The Olympic organizing committees are not hosts, they are not heads of households. They are suppliers who have sought the right, in a competitive bidding process, to use the intellectual property of the International Olympic Committee for their mutual benefit. No athlete asked for the privilege of competing in Sochi specifically. It was the Russians who asked for the privilege of organizing the 2014 Winter Olympics for the benefits they felt they would provide, not out of altruistic hospitality. When they won their bid, they signed on to the values and principles of the IOC, including Principle 4 (sport is a human right) and Principle 6 (no discrimination in sport) of the Olympic Charter. The government of Russia signed a contract with the IOC, and the IOC needs to enforce that contract.

When you choose to visit a foreign country as a tourist or on business, you do indeed accept that you will have to obey its laws and customs. You are a guest, the nation is your host. On this basis, many of us have a list of countries we simply will not visit, both because we don’t wish to provide financial support to an unjust regime and to avoid having to comply with intolerable laws.

But it’s not as if those thousands of athletes in Sochi will be a bunch of wandering ski bums who just happen to find themselves on the shores of the Black Sea in February 2014. The athletes (and coaches, and trainers, and support staff) have no choice whatsoever on the venue of the Olympics. If they want to compete, they must go there and nowhere else.

As the client responsible for this contract, the International Olympic Committee has a duty to the athletes. The IOC isn’t an innocent bystander to Russian legislation.

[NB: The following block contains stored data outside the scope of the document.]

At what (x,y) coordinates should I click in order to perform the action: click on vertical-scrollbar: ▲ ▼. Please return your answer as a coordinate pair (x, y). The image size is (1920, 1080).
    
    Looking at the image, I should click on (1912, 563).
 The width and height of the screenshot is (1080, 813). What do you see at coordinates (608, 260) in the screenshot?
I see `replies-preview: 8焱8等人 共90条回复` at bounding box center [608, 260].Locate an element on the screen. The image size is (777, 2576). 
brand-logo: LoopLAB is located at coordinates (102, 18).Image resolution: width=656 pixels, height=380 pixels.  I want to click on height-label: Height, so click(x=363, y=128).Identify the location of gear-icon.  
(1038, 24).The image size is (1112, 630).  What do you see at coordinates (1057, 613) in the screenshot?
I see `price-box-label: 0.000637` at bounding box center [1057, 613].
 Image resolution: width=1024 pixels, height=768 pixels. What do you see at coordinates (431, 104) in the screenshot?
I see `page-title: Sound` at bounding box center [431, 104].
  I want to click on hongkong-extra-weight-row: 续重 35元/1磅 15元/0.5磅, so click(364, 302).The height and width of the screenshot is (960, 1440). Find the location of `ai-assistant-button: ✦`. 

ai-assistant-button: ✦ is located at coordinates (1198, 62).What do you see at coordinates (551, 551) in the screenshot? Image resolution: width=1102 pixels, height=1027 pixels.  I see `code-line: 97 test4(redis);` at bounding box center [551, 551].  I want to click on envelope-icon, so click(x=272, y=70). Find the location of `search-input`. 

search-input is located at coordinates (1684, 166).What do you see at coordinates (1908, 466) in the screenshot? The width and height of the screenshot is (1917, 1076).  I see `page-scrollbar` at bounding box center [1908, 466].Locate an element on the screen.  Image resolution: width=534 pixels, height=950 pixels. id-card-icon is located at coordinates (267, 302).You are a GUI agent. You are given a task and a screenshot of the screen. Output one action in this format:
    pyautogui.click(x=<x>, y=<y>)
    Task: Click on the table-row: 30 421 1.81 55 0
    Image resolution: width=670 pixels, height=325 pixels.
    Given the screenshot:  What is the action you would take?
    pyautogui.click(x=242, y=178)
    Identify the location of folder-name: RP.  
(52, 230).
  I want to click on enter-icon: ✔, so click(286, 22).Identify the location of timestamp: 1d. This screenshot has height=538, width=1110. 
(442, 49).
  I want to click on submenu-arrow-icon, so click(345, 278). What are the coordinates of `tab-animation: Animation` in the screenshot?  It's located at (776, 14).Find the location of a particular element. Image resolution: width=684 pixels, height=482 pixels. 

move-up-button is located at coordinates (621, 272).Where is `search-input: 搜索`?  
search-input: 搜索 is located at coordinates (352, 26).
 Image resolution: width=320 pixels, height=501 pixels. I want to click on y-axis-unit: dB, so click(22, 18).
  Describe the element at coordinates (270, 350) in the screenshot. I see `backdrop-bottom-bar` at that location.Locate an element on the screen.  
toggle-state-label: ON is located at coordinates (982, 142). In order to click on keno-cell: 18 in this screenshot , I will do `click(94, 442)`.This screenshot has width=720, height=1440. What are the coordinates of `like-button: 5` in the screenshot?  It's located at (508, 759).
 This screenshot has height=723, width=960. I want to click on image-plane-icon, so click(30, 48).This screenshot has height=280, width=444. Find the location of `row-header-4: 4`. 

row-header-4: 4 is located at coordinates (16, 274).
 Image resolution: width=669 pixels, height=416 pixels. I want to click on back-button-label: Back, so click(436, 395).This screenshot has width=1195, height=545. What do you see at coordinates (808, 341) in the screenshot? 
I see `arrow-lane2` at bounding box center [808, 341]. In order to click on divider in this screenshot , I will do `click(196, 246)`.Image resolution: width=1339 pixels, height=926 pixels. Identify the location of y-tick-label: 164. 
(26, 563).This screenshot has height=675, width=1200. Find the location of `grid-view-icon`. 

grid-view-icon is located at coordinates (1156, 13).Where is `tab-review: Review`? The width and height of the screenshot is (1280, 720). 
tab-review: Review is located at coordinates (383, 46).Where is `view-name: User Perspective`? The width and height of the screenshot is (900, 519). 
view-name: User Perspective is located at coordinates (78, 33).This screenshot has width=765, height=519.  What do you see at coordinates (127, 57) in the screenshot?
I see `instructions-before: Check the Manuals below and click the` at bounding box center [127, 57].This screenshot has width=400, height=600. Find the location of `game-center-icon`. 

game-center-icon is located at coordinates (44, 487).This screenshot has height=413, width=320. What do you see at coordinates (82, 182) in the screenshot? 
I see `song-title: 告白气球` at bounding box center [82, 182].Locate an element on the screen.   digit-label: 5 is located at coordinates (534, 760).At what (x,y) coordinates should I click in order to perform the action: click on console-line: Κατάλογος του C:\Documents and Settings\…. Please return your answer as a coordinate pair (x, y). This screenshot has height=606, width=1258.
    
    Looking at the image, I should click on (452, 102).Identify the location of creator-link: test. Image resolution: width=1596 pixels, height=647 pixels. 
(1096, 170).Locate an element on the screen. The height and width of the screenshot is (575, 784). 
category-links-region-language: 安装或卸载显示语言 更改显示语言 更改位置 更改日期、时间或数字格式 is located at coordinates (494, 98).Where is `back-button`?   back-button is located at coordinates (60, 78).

It is the owner of the event: The Russian flag will be flying over Sochi, but so will the Olympic flag. The IOC calls sport a human right and values sport for all, but it also declares itself satisfied by vague Russian assurances that no one will be arrested during the Olympics simply for being gay, while continuing to ignore the fact that the “propaganda” that remains proscribed can be anything the Russians (or the IOC) says it is.

That isn’t good enough. Olympians are clients with contractual relationships that are being violated. It is time for the host and guest analogy to be banned from discussion of what behavior is acceptable and advisable in Sochi. Like any self-respecting client, when you don’t get what you paid for, you complain or take your business elsewhere.

While she may want to respect her mother-in-law’s tastes when she heads to her home for Thanksgiving, an athlete should not receive threats from her national sports federation about the color she paints her nails. And while public displays of affection aren’t always appropriate in a fine restaurant, a skater should be able to embrace his husband when he wins a gold medal. Certainly any person present in Sochi should be able to take the hand of any other person of any gender in the spirit of the Olympic Charter.

Defending the Olympic Charter isn’t a political act, nor is it a social faux pas. It is simply the right thing to do.